When ASUS launched their Striker Extreme mainboard they specifically stressed that it was designed to satisfy any overclocking needs. Therefore, the BIOS Setup of this board features a great number of overclocking-friendly options. Let’s take a closer look at them.
Everything that has to do with tweaking and overclocking has been moved to a separate BIOS Setup section called Extreme Tweaker:
LinkBoost and SLI-Ready Memory technologies that can be enabled here are hardly of any interest to advanced users, however, Striker Extreme supports them entirely. Also you can activate AI Overclock (overclocking by a certain value in %) and AI N.O.S. (Non-delay Overclocking System – dynamic overclocking tool). However, these two technologies are also not the hardcore overclockers’ primary tools.
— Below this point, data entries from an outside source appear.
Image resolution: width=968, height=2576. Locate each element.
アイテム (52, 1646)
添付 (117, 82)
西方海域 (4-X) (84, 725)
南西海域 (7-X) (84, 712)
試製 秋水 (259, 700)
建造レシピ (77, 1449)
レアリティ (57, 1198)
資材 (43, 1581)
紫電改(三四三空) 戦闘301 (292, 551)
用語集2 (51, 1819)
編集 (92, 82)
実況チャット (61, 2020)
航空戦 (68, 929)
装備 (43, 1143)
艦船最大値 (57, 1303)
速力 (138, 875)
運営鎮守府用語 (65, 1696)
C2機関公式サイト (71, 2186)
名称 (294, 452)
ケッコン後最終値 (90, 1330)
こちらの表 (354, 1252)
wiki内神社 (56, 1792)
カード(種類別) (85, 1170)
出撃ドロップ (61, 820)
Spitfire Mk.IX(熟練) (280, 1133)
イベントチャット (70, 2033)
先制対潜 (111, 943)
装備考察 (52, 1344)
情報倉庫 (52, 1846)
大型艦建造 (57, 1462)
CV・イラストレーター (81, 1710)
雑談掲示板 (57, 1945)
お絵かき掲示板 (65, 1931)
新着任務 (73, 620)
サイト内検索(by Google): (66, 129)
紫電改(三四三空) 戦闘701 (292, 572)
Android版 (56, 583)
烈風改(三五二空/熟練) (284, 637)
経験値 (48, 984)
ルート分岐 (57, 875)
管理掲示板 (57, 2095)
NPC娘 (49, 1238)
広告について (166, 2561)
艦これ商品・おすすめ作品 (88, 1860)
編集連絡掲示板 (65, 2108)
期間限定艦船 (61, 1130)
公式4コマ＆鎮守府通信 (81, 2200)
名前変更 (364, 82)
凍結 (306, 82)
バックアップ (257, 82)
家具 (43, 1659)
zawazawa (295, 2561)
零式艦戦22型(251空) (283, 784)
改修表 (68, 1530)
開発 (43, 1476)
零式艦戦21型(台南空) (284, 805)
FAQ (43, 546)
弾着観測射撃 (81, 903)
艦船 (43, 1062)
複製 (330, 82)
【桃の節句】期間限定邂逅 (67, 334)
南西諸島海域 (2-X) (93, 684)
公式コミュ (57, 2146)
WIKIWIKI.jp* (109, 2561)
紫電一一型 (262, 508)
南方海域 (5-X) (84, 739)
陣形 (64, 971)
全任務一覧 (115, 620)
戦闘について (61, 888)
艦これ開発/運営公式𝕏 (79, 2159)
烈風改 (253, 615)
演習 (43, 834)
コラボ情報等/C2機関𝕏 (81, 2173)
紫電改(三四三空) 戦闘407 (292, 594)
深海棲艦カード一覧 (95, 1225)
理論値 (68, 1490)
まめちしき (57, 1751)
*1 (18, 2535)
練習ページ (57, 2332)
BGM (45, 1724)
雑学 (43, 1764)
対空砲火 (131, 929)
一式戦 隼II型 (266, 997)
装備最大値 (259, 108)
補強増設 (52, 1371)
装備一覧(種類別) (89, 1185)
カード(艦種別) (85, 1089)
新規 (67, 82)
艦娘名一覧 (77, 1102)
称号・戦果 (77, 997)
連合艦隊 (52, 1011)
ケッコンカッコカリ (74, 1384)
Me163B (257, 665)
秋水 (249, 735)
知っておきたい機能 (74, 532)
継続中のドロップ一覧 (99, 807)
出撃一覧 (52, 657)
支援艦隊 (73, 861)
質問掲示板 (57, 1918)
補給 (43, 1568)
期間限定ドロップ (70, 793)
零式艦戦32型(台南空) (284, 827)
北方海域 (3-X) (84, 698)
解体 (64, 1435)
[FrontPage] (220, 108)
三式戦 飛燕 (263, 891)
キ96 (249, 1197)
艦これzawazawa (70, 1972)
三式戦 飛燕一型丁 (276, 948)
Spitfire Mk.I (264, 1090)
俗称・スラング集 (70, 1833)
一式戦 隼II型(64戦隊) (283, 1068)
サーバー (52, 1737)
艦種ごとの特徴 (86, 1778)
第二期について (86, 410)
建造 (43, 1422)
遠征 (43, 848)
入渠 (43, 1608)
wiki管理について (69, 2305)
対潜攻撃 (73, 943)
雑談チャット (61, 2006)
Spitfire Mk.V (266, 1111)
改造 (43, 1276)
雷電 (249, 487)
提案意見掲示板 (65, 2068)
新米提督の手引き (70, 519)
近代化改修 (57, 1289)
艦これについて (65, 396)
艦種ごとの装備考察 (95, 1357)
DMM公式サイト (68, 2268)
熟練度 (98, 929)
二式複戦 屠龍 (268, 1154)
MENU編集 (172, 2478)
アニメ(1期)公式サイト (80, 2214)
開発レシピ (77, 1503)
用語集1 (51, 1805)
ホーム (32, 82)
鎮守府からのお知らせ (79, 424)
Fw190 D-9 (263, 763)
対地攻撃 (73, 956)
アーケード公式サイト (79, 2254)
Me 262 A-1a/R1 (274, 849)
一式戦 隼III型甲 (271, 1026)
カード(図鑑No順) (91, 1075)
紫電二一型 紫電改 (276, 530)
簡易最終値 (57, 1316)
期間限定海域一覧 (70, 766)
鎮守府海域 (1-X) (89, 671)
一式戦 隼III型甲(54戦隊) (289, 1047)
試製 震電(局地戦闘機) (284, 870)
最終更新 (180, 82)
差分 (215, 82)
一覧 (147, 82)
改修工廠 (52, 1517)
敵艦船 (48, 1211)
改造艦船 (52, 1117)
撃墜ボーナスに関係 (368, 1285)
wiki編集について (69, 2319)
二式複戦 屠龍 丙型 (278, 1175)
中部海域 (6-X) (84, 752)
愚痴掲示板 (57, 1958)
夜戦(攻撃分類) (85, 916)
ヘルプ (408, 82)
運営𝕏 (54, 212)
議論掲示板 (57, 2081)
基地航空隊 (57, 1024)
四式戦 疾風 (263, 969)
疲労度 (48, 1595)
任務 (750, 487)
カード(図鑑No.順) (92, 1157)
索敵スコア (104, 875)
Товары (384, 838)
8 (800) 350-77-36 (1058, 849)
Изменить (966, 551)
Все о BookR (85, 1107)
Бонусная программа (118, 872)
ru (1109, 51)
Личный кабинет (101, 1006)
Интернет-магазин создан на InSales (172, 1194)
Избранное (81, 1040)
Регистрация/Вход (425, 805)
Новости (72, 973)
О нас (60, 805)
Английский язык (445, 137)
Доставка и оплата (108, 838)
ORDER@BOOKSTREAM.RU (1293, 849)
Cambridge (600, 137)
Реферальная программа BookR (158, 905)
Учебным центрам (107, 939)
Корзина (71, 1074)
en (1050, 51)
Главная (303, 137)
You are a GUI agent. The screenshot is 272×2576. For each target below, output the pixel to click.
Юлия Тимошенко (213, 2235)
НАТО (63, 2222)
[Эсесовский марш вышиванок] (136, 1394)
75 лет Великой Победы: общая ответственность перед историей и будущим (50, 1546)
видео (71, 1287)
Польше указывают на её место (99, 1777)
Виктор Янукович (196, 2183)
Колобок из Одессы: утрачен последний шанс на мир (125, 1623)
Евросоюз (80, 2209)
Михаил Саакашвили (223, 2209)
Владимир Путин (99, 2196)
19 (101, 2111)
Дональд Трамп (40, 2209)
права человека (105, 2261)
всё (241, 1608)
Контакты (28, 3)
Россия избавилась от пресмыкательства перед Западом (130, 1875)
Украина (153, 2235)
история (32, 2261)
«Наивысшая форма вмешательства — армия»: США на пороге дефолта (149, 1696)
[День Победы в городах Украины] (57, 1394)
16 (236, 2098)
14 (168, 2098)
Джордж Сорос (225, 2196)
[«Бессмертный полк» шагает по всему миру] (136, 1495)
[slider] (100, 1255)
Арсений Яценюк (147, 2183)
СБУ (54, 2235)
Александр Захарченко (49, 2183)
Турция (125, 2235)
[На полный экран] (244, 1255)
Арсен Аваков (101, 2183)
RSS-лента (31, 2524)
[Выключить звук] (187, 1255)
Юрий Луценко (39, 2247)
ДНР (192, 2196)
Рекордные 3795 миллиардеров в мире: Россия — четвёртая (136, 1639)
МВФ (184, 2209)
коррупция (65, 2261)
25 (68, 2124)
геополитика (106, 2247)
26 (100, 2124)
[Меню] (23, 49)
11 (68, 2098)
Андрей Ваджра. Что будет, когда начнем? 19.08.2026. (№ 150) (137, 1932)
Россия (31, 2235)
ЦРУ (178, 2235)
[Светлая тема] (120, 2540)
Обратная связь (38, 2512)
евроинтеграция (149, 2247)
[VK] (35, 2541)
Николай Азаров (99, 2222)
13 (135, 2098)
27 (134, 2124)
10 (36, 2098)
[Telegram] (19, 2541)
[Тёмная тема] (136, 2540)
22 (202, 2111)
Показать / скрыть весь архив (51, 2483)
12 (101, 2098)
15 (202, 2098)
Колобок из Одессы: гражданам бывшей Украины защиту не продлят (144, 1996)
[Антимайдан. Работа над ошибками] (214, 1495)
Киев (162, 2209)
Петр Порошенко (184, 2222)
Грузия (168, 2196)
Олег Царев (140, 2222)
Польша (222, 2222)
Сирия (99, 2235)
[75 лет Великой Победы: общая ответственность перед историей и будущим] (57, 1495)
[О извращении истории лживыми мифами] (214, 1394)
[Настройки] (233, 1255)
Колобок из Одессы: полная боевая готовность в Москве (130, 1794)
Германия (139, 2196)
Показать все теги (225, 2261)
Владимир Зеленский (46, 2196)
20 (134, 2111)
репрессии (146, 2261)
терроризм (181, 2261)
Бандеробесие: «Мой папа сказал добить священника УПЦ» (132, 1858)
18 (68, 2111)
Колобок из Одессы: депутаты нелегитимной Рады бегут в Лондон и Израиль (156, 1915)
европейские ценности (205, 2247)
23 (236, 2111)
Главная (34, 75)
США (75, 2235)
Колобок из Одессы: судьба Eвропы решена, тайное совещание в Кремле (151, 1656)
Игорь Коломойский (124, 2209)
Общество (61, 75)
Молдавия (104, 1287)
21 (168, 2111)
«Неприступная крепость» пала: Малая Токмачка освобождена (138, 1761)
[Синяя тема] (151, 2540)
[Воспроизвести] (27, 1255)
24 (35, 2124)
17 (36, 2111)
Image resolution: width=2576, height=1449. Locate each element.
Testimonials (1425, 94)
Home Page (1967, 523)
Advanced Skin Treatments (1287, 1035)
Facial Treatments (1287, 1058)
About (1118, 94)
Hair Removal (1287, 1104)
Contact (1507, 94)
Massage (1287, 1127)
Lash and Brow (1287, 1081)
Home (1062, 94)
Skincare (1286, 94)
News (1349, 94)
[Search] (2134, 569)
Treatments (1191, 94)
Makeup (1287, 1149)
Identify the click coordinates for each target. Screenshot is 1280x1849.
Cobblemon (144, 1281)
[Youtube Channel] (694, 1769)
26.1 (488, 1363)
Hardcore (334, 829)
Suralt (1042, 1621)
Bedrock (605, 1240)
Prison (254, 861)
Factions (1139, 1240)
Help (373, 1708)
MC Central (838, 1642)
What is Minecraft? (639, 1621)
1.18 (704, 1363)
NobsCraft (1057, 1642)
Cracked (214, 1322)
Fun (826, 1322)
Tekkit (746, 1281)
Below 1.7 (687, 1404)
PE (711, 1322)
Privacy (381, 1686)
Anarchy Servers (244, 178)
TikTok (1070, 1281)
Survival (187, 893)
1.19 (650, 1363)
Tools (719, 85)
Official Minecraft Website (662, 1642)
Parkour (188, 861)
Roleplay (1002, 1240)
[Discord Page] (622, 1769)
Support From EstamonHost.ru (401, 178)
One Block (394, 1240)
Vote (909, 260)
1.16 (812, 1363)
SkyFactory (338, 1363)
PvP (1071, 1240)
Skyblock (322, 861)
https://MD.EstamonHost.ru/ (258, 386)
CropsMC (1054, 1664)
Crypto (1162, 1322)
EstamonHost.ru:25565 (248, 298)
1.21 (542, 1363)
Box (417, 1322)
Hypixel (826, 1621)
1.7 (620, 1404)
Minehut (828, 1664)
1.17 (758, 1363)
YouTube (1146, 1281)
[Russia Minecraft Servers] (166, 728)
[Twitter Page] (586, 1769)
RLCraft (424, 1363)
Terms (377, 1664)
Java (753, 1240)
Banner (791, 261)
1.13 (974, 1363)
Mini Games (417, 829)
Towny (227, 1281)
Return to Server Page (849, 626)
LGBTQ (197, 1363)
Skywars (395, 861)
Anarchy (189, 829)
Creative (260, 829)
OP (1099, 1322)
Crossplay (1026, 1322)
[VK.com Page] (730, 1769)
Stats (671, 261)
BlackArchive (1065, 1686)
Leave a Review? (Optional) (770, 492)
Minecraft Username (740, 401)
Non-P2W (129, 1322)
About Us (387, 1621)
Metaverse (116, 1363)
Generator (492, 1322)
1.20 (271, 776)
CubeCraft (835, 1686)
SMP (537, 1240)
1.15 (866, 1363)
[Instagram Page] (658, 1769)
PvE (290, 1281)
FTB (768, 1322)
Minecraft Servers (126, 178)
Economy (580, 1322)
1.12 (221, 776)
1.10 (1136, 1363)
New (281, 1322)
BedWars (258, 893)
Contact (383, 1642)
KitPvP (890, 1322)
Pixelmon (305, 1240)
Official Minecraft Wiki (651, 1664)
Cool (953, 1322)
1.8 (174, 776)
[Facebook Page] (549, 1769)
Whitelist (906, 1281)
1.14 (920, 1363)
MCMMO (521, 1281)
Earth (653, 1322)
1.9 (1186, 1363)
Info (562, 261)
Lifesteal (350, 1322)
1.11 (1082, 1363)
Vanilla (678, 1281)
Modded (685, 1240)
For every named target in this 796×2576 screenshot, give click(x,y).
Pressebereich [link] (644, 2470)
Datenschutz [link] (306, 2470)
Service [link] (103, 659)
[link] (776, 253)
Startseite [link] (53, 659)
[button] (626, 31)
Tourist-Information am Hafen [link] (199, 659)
The most interesting part hides in the next subsections. If you get to the System Clocks page you will be able to set the frequencies for the PCI Express bus and the HyperTransport bus between the chipset bridges.
In the FSB & Memory Config section you can adjust the FSB and memory bus frequency.
Note that the front side bus frequency is set in a slightly unusual “quadruple”-format. If we recalculate that to common numbers, then FSB can be clocked between 133MHz and 750MHz. The memory frequency is set either in connection to the FSB frequency using the FSB:DRAM dividers (1:2, 5:8, 3:4 and 1:1), or pseudo-asynchronously. Keep in mind that Nvidia nForce 680i SLI doesn’t have a fully asynchronous clock generator for memory frequency. Once you select the desired frequency the BIOS Setup will find the best divider (the chipset has a lot of them) and record the actual memory frequency. In most cases the actual frequency is about 10-20MHz lower than the desired one.
Overclocking section offers management tools for clock frequency multiplier of the processor and the technologies it supports.